A ameaça não é só a concentração, mas também a integração. Quando as empresas de agrotóxicos começaram a comprar as sementeiras nos anos setenta, a princípio negaram o que estava acontecendo e mais tarde disseram que essas sinergias tinham resultados benéficos. Quatro décadas mais tarde, as fusões entre sementeiras e empresas de agrotóxicos fizeram um dano enorme nas atividades publicas de melhoramento de sementes. Os grandes gigantes de agroquímicos se concentraram em um punhado de cultivos produzidos em massa para sua comercialização nos mercados mundiais (milho, soja, algodão, canola) e desenhados fundamentalmente para tolerar seus agrotóxicos patenteados. O resultado foi um declive geral, e em particular na qualidade do fitomelhoramento de variedades convencionais e um notável aumento de uso de agroquímicos. O impacto é especialmente para os agricultores que querem sair desse meio do uso crescente de pesticida: não podem obter outras sementes e não podem escapar da rega de pesticidas dos seus vizinhos.
Os elaboradores das políticas – que não quiseram reconhecer os impactos negativos da consolidação do complexo sementeiro/químico – irão enfrentar agora o seguinte nível de integração. Os negócios de venda de sementes e pesticidas são pequenos ao lado das indústrias de fertilizantes e maquinário agrícola. O colossal das máquinas agrícolas, Deere & Co., por si só, tem um volume de vendas equivalente a dois terços do setor sementeiro completo. Entre as três principais empresas de tratores, que representam 49% do mercado mundial, não seria difícil se apoderarem das três grandes empresas de sementes e pesticidas, produzindo um nível de concentração ainda maior.
Se os reguladores nacionais anti-monopólio permitem as três megas fusões do setor sementes-pesticidas, será difícil parar o efeito bola de neve das combinações com as empresas de maquinário e fertilizantes.
É possível resistir
As fusões que estão na mesa não serão decididas em Washington nem em Bruxelas, e não ganhará quem tiver o advogado mais caro. O êxito tem mais a ver com as políticas nacionais e com os benefícios dos acionistas.
Quatro países (Brasil, China, Índia e Argentina) representam 28% do mercado de pesticidas a nível global. Esta é a parte do mercado que está crescendo. No geral, o Sul Global é mais importante para o futuro do setor do que a Europa e América do Norte.
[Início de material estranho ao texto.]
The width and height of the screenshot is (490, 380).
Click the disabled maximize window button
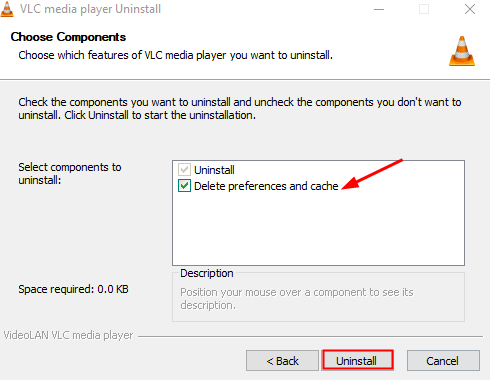coord(424,9)
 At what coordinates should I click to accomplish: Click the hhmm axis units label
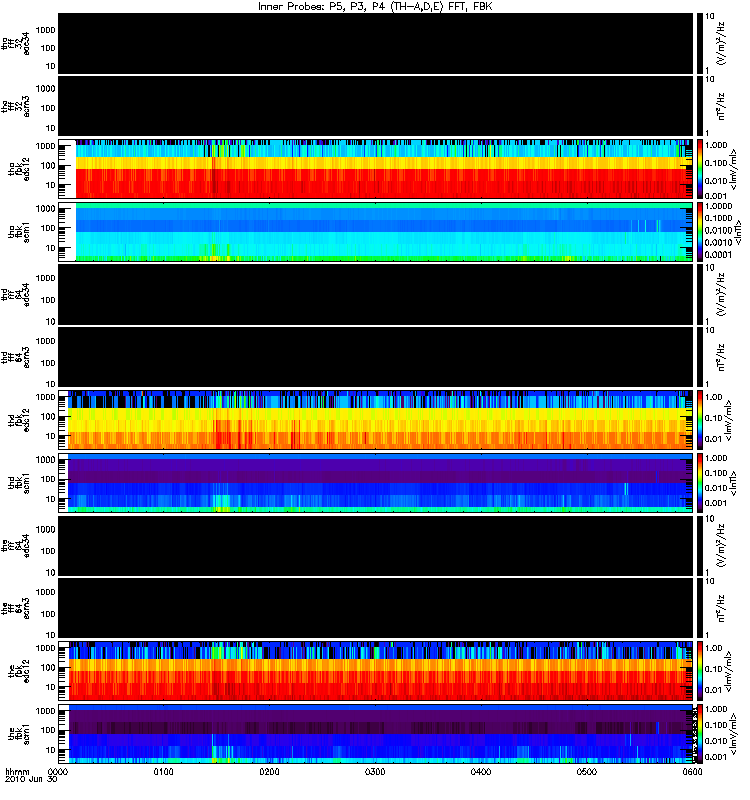tap(17, 772)
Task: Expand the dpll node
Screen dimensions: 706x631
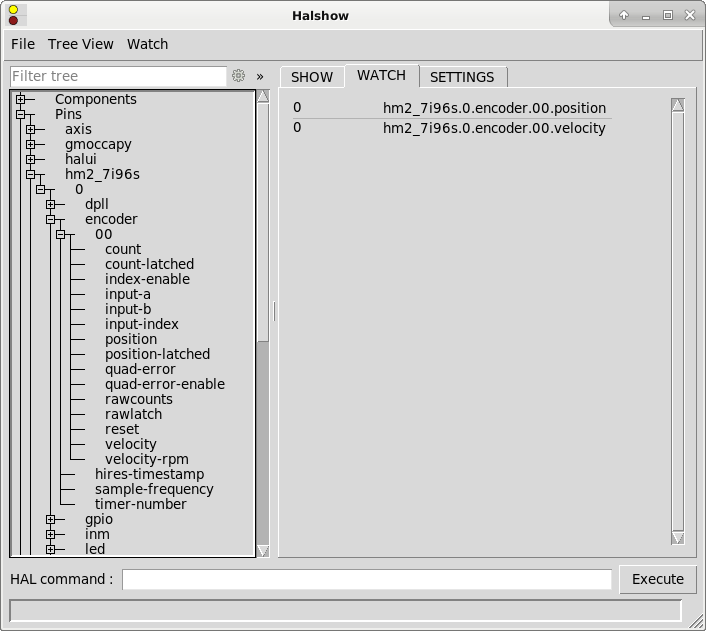Action: tap(50, 204)
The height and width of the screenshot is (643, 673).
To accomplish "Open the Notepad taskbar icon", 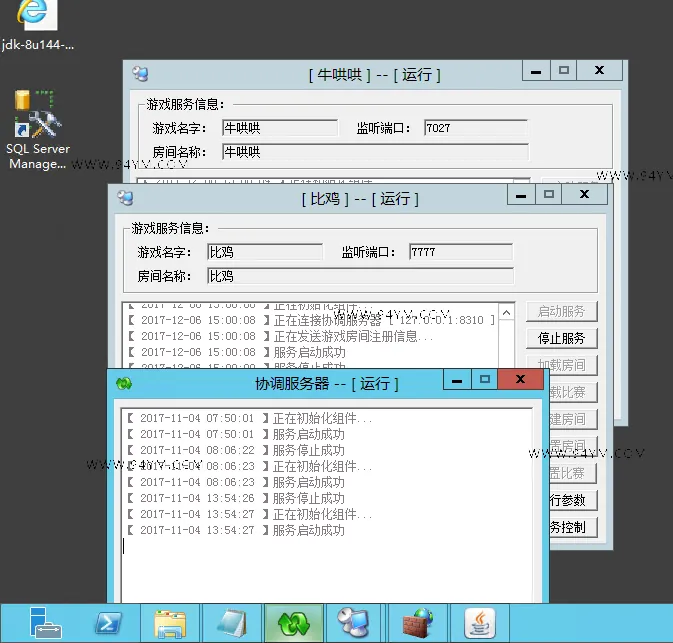I will click(232, 623).
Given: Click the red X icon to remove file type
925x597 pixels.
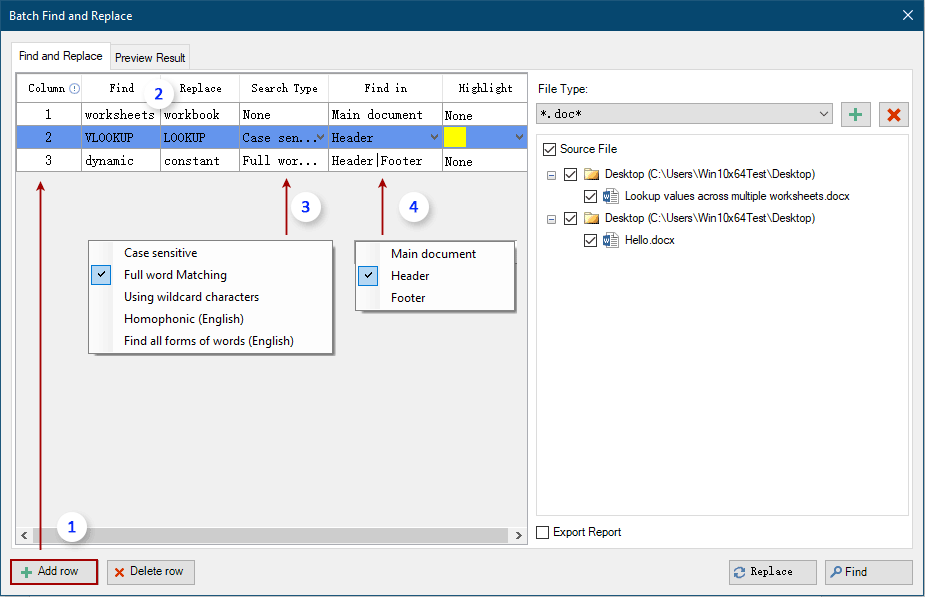Looking at the screenshot, I should click(895, 114).
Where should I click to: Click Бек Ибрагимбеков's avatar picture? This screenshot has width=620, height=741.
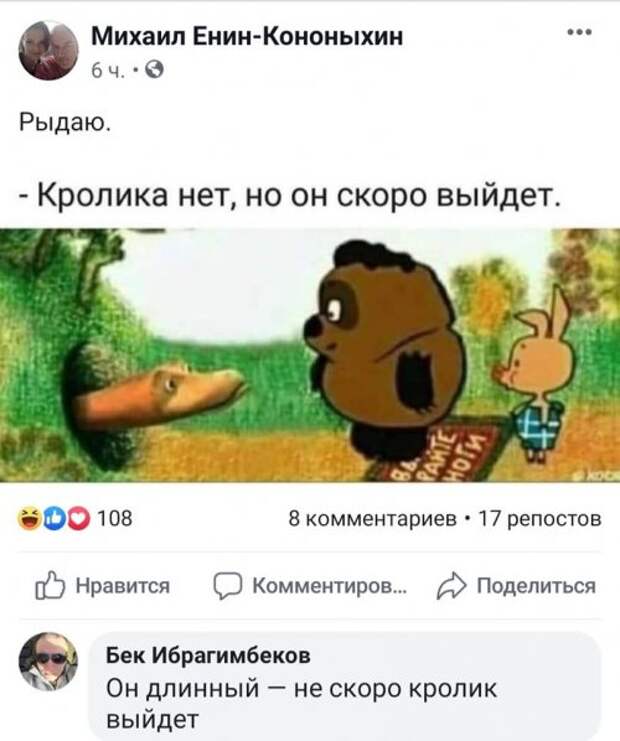click(x=48, y=661)
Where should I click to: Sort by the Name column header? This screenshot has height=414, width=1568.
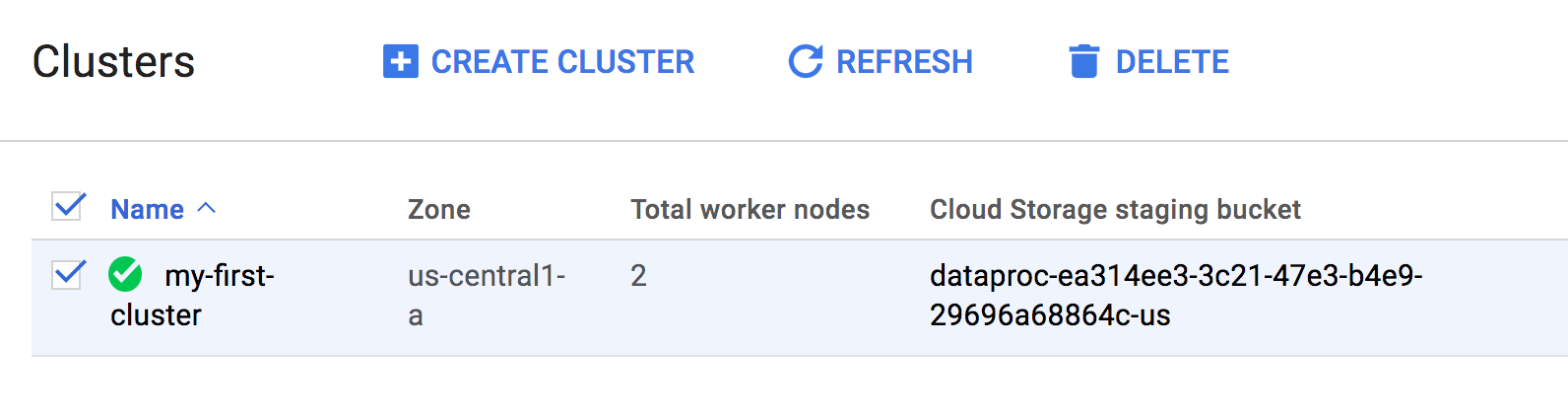pyautogui.click(x=147, y=209)
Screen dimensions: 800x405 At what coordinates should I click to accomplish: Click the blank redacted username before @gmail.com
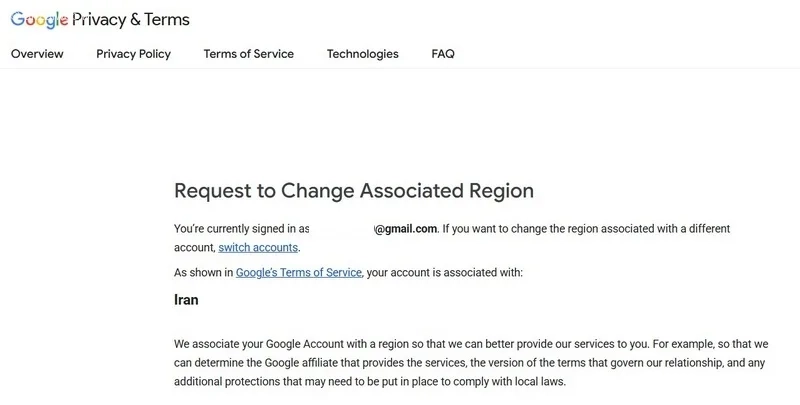[x=342, y=229]
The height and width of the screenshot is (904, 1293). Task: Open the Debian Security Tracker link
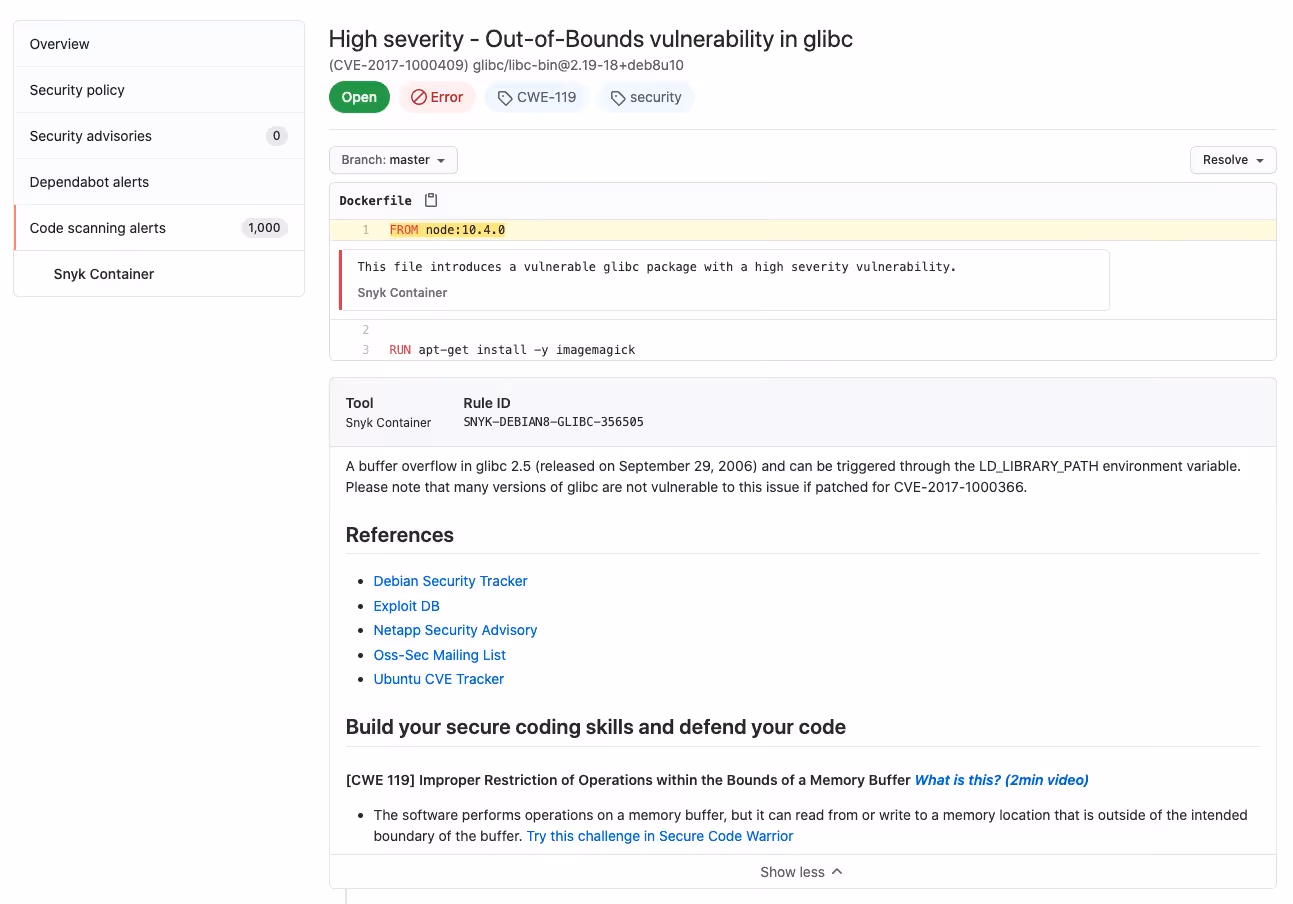[450, 581]
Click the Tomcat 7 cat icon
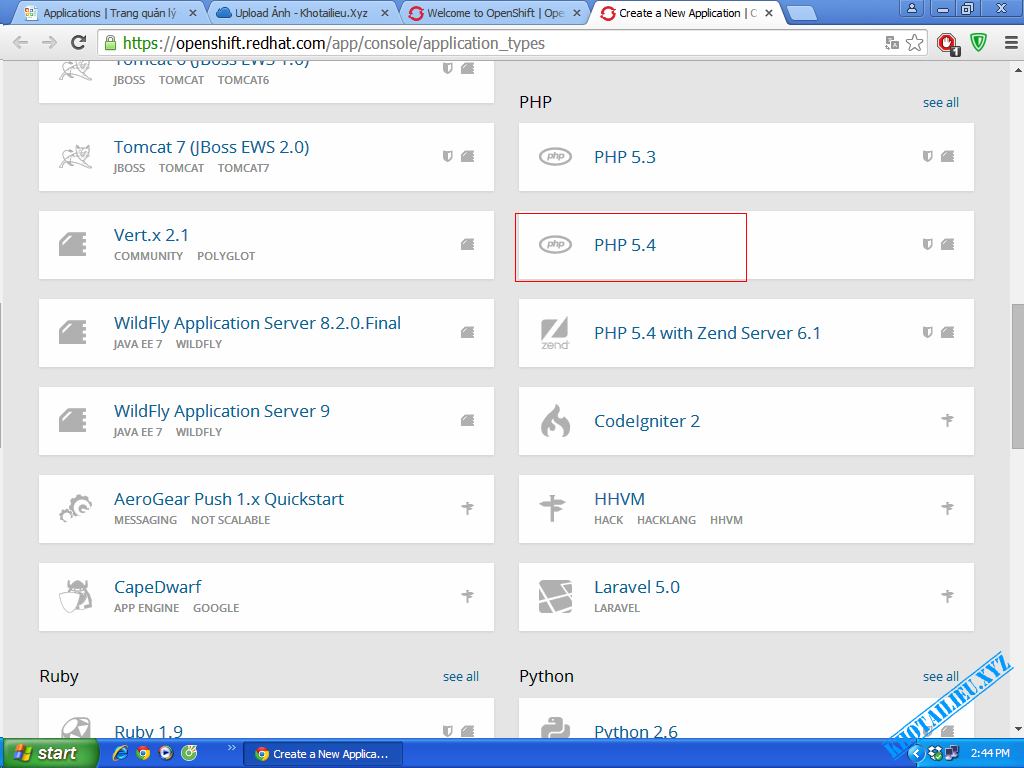This screenshot has height=768, width=1024. pos(75,157)
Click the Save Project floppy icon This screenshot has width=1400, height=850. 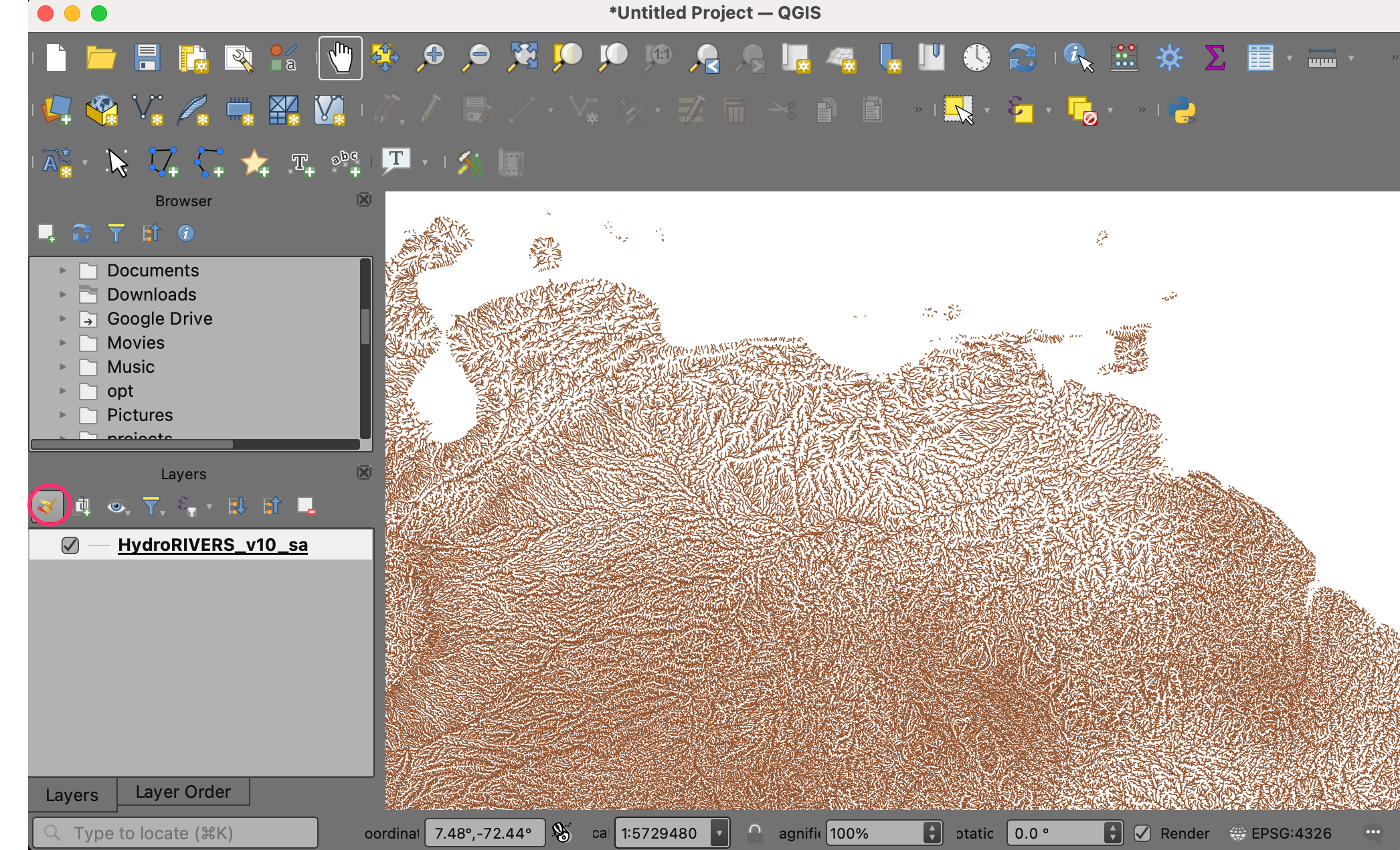(147, 58)
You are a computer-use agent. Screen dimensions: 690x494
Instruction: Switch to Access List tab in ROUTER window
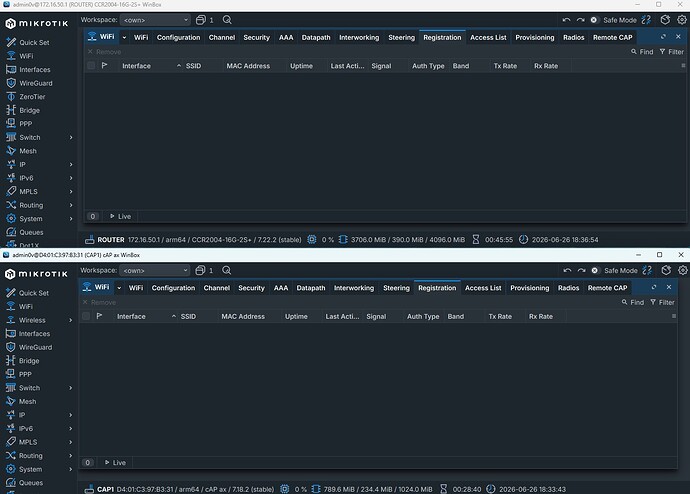pos(488,37)
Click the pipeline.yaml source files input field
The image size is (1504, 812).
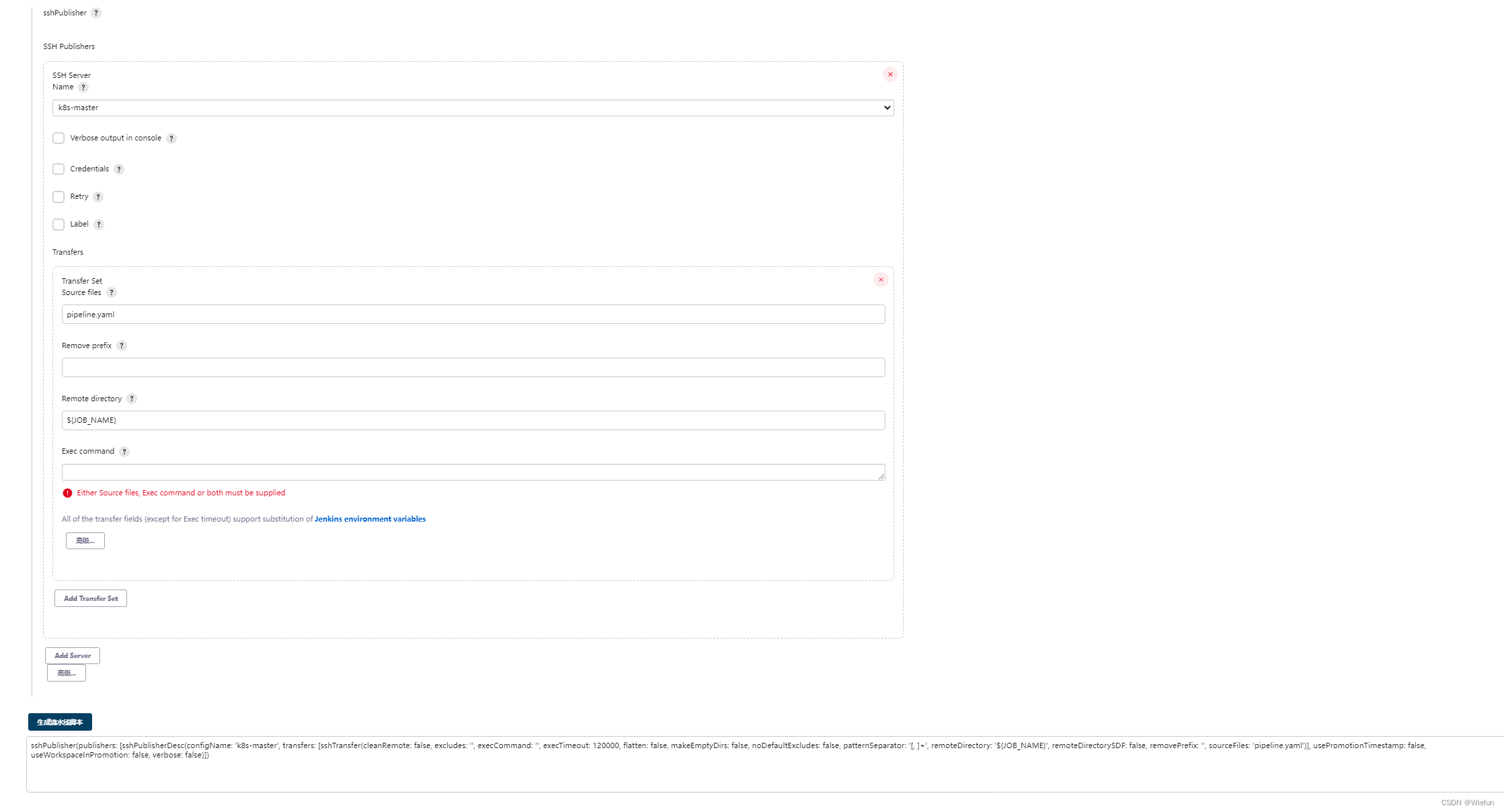click(x=473, y=313)
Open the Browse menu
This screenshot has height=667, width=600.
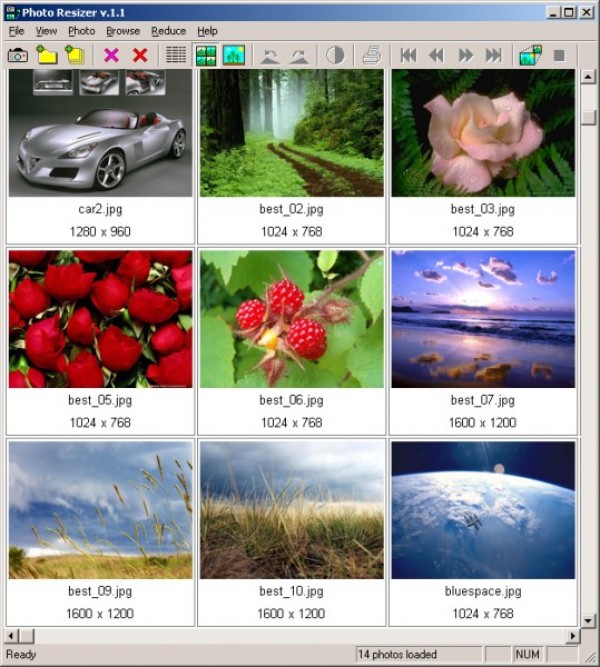point(123,31)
Se algum desses países bloquearem qualquer uma dessas megas fusões a nível nacional, os acionistas vetarão as fusões sem esperar que seja feito em Washington ou em Bruxelas, para evitar uma queda de suas ações. Praticamente todas as nações têm uma autoridade de competência ou de vigilância do investimento estrangeiro, com direito a intervir e bloquear essas fusões dentro de suas fronteiras. Isso pode se transformar em uma disputa legal muito complicada ou em um ato de conveniência política. Quem provavelmente vai ganhar? Seguramente, os políticos não perderiam votos por aparecer enfrentando a intromissão das multinacionais.